Not convinced yet? Let’s take a closer look at the benefits.
Exercise has the ability to improve self-esteem
A study from the Journal of American College Health involving college students, found a significant inverse relationship between exercise and self-esteem, and experiencing depression. Using a self-esteem scale, a social connectedness scale, and an epidemiological studies depression scale, the researchers revealed supporting evidence that people who are physically active are three times less likely to suffer from depression. Individuals’ depressive symptoms also lessened as physical activity increased overtime.
Exercise is a natural stress reducer
In a study by the Journal of Neurotransmission of individuals 15 years of age or older, found that acute bouts of exercise was anxiolytic, or able to reduce anxiety which suggested that, by gradually introducing exercise in healthy individuals, the body could build a resistance to stress related emotions.
Exercise may have similar effects as medication
One review paper by the British Journal of Pharmacology suggests that exercise can improve individuals’ current sensitivity to anxiety and lessen the effects of stressors yet to occur.

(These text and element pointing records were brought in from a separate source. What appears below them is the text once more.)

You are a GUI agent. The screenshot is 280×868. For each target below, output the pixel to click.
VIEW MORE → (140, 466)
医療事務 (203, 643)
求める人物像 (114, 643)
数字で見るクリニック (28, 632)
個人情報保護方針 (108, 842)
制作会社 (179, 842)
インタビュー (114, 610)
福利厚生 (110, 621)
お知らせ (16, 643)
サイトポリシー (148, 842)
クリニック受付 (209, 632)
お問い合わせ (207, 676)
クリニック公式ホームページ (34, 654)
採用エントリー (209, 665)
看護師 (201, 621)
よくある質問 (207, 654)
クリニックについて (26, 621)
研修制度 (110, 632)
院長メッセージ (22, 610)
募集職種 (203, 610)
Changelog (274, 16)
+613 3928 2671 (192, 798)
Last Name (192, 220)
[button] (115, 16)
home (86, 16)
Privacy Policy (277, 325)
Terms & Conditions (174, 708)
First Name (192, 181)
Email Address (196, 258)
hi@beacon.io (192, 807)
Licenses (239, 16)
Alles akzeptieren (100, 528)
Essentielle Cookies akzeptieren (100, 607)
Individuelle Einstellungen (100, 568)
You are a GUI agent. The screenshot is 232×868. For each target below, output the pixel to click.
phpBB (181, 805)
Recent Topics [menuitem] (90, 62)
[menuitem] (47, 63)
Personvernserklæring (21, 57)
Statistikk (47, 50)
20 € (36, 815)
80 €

They suggest that when you add regular exercise into your life, the body becomes less apt to panic during fight or flight situations.
Exercise fights illness
Many health care professionals agree that exercise is one of the best preventative drugs around. So how does this work? According to research from MedlinePlus, when you exercise, your circulatory system revs up and has a better chance at detecting any pathogens. This temporary climb in internal body temperature may prevent bacteria from growing inside. Exercising also slows down the release of stress related hormones. And stress is a gateway to experiencing illness. To lessen your susceptibility to illness using exercise, remember to limit prolonged sedentary, or sitting, behaviors altogether, and design an all-encompassing fitness routine. This means some strength training, some flexibility training, and lots of cardio. See the specific exercise guidelines from the American College of Sports Medicine here.
There is still much to learn about the connection between exercise, psychology and mental health. But the current results are promising. Regular exercise has been shown to improve selective attention and enhance memory. You can’t alter your genetics but if you are able and willing, you can get up and exercise!